WHAT TO WORK ON: Below are records; output all of them exactly.

THE DATA START

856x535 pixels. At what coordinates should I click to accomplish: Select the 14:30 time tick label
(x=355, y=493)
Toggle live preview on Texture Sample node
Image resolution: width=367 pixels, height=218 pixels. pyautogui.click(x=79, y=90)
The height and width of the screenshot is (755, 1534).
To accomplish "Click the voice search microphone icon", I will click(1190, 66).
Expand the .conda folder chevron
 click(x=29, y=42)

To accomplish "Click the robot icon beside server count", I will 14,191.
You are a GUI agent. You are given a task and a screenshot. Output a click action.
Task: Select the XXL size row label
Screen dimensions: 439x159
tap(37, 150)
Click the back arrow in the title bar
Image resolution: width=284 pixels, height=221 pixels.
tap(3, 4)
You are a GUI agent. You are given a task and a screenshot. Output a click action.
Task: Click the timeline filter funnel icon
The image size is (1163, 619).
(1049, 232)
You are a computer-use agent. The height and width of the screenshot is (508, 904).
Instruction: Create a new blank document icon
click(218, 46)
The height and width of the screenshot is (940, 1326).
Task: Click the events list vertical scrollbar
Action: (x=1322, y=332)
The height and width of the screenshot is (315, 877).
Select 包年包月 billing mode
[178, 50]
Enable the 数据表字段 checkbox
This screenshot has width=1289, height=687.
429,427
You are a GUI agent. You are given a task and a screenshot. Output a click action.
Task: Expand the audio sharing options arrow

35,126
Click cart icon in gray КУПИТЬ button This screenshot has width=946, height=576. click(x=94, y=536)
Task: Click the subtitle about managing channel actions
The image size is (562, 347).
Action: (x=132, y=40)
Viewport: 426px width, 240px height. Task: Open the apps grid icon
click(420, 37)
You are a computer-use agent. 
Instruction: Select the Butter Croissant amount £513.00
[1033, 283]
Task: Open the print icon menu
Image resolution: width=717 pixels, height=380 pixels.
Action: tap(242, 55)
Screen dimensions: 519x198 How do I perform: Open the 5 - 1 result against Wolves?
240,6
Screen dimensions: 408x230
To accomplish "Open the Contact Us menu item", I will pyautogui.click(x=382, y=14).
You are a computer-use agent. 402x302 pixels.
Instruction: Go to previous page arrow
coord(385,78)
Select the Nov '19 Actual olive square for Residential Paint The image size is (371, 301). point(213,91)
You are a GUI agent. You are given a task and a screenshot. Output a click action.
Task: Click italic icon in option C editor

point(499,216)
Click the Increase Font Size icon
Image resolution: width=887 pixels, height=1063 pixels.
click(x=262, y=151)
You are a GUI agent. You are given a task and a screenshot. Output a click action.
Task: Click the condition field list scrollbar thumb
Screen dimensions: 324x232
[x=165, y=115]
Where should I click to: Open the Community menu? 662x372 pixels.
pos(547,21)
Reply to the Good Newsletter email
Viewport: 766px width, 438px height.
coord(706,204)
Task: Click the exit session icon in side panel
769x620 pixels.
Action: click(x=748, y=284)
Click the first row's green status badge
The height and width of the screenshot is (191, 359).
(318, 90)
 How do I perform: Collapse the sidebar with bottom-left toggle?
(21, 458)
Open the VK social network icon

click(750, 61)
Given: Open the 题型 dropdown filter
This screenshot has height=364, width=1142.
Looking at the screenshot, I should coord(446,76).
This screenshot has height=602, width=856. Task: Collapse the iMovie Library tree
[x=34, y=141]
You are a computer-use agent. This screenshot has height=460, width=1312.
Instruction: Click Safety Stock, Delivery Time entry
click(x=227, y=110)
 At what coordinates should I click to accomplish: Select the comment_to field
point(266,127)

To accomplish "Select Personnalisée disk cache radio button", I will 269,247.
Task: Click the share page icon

THE DATA END

THE ANSWER:
856x535 pixels. At what coordinates should I click to accomplish: Select the 14:30 time tick label
(x=355, y=493)
Toggle live preview on Texture Sample node
Image resolution: width=367 pixels, height=218 pixels. pyautogui.click(x=79, y=90)
The height and width of the screenshot is (755, 1534).
To accomplish "Click the voice search microphone icon", I will click(1190, 66).
Expand the .conda folder chevron
 click(x=29, y=42)

To accomplish "Click the robot icon beside server count", I will 14,191.
You are a GUI agent. You are given a task and a screenshot. Output a click action.
Task: Select the XXL size row label
Screen dimensions: 439x159
tap(37, 150)
Click the back arrow in the title bar
Image resolution: width=284 pixels, height=221 pixels.
tap(3, 4)
You are a GUI agent. You are given a task and a screenshot. Output a click action.
Task: Click the timeline filter funnel icon
The image size is (1163, 619).
(1049, 232)
You are a computer-use agent. The height and width of the screenshot is (508, 904).
Instruction: Create a new blank document icon
click(218, 46)
The height and width of the screenshot is (940, 1326).
Task: Click the events list vertical scrollbar
Action: (x=1322, y=332)
The height and width of the screenshot is (315, 877).
Select 包年包月 billing mode
[178, 50]
Enable the 数据表字段 checkbox
This screenshot has width=1289, height=687.
429,427
You are a GUI agent. You are given a task and a screenshot. Output a click action.
Task: Expand the audio sharing options arrow

35,126
Click cart icon in gray КУПИТЬ button This screenshot has width=946, height=576. click(x=94, y=536)
Task: Click the subtitle about managing channel actions
The image size is (562, 347).
Action: (x=132, y=40)
Viewport: 426px width, 240px height. Task: Open the apps grid icon
click(420, 37)
You are a computer-use agent. 
Instruction: Select the Butter Croissant amount £513.00
[1033, 283]
Task: Open the print icon menu
Image resolution: width=717 pixels, height=380 pixels.
Action: tap(242, 55)
Screen dimensions: 519x198 How do I perform: Open the 5 - 1 result against Wolves?
240,6
Screen dimensions: 408x230
To accomplish "Open the Contact Us menu item", I will pyautogui.click(x=382, y=14).
You are a computer-use agent. 402x302 pixels.
Instruction: Go to previous page arrow
coord(385,78)
Select the Nov '19 Actual olive square for Residential Paint The image size is (371, 301). point(213,91)
You are a GUI agent. You are given a task and a screenshot. Output a click action.
Task: Click italic icon in option C editor

point(499,216)
Click the Increase Font Size icon
Image resolution: width=887 pixels, height=1063 pixels.
click(x=262, y=151)
You are a GUI agent. You are given a task and a screenshot. Output a click action.
Task: Click the condition field list scrollbar thumb
Screen dimensions: 324x232
[x=165, y=115]
Where should I click to: Open the Community menu? 662x372 pixels.
pos(547,21)
Reply to the Good Newsletter email
Viewport: 766px width, 438px height.
coord(706,204)
Task: Click the exit session icon in side panel
769x620 pixels.
Action: click(x=748, y=284)
Click the first row's green status badge
The height and width of the screenshot is (191, 359).
(318, 90)
 How do I perform: Collapse the sidebar with bottom-left toggle?
(21, 458)
Open the VK social network icon

click(750, 61)
Given: Open the 题型 dropdown filter
This screenshot has height=364, width=1142.
Looking at the screenshot, I should coord(446,76).
This screenshot has height=602, width=856. Task: Collapse the iMovie Library tree
[x=34, y=141]
You are a computer-use agent. This screenshot has height=460, width=1312.
Instruction: Click Safety Stock, Delivery Time entry
click(x=227, y=110)
 At what coordinates should I click to accomplish: Select the comment_to field
point(266,127)

To accomplish "Select Personnalisée disk cache radio button", I will 269,247.
Task: Click the share page icon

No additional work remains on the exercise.